* Stated goal:
Switch "a particular element" to "a specific element" throughout the material below, and write the material out again with everything else left as it is.

# Start of Provided data

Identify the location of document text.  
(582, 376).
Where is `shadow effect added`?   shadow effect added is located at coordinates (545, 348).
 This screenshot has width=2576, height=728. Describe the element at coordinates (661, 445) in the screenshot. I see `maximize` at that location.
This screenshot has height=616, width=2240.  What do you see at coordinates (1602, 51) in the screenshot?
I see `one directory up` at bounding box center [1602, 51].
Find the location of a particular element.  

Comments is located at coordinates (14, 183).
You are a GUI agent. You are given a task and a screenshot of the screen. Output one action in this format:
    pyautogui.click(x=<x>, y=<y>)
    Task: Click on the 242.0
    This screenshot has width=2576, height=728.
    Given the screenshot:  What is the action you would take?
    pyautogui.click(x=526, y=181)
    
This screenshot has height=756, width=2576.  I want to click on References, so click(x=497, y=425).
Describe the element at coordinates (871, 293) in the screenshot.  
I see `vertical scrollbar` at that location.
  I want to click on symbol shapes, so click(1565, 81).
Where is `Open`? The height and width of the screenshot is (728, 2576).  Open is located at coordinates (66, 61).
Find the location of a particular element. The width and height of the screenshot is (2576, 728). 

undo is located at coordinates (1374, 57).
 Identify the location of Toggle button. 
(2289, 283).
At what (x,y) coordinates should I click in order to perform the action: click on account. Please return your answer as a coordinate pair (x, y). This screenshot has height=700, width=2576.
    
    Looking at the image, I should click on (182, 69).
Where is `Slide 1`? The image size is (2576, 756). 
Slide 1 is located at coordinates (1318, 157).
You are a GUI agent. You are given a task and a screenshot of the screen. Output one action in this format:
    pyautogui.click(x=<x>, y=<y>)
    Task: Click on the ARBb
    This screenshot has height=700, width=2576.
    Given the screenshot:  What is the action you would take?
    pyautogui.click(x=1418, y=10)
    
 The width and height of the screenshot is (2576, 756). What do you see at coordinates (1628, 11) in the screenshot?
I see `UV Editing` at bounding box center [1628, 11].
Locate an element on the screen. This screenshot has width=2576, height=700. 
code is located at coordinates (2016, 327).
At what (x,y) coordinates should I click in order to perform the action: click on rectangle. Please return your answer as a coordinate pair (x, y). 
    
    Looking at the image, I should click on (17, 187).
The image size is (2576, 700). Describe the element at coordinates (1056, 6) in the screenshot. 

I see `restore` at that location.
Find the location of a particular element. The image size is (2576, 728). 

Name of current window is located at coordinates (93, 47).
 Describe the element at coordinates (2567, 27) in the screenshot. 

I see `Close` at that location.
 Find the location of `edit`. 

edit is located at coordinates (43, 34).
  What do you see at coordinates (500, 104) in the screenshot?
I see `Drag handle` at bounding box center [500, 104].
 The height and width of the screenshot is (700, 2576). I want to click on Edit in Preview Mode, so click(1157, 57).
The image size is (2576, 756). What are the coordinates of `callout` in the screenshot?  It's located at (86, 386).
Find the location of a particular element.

# End of Provided data

* Correct response:
Identify the location of document text.  
(582, 376).
Where is `shadow effect added`?   shadow effect added is located at coordinates (545, 348).
 This screenshot has width=2576, height=728. Describe the element at coordinates (661, 445) in the screenshot. I see `maximize` at that location.
This screenshot has height=616, width=2240.  What do you see at coordinates (1602, 51) in the screenshot?
I see `one directory up` at bounding box center [1602, 51].
Find the location of a specific element.  

Comments is located at coordinates (14, 183).
You are a GUI agent. You are given a task and a screenshot of the screen. Output one action in this format:
    pyautogui.click(x=<x>, y=<y>)
    Task: Click on the 242.0
    This screenshot has width=2576, height=728.
    Given the screenshot:  What is the action you would take?
    pyautogui.click(x=526, y=181)
    
This screenshot has height=756, width=2576.  I want to click on References, so click(x=497, y=425).
Describe the element at coordinates (871, 293) in the screenshot.  
I see `vertical scrollbar` at that location.
  I want to click on symbol shapes, so click(1565, 81).
Where is `Open`? The height and width of the screenshot is (728, 2576).  Open is located at coordinates (66, 61).
Find the location of a specific element. The width and height of the screenshot is (2576, 728). 

undo is located at coordinates (1374, 57).
 Identify the location of Toggle button. 
(2289, 283).
At what (x,y) coordinates should I click in order to perform the action: click on account. Please return your answer as a coordinate pair (x, y). This screenshot has height=700, width=2576.
    
    Looking at the image, I should click on (182, 69).
Where is `Slide 1`? The image size is (2576, 756). 
Slide 1 is located at coordinates (1318, 157).
You are a GUI agent. You are given a task and a screenshot of the screen. Output one action in this format:
    pyautogui.click(x=<x>, y=<y>)
    Task: Click on the ARBb
    This screenshot has height=700, width=2576.
    Given the screenshot:  What is the action you would take?
    pyautogui.click(x=1418, y=10)
    
 The width and height of the screenshot is (2576, 756). What do you see at coordinates (1628, 11) in the screenshot?
I see `UV Editing` at bounding box center [1628, 11].
Locate an element on the screen. This screenshot has width=2576, height=700. 
code is located at coordinates (2016, 327).
At what (x,y) coordinates should I click in order to perform the action: click on rectangle. Please return your answer as a coordinate pair (x, y). 
    
    Looking at the image, I should click on (17, 187).
The image size is (2576, 700). Describe the element at coordinates (1056, 6) in the screenshot. 

I see `restore` at that location.
Find the location of a specific element. The image size is (2576, 728). 

Name of current window is located at coordinates (93, 47).
 Describe the element at coordinates (2567, 27) in the screenshot. 

I see `Close` at that location.
 Find the location of `edit`. 

edit is located at coordinates (43, 34).
  What do you see at coordinates (500, 104) in the screenshot?
I see `Drag handle` at bounding box center [500, 104].
 The height and width of the screenshot is (700, 2576). I want to click on Edit in Preview Mode, so click(1157, 57).
The image size is (2576, 756). What are the coordinates of `callout` in the screenshot?  It's located at (86, 386).
Find the location of a specific element.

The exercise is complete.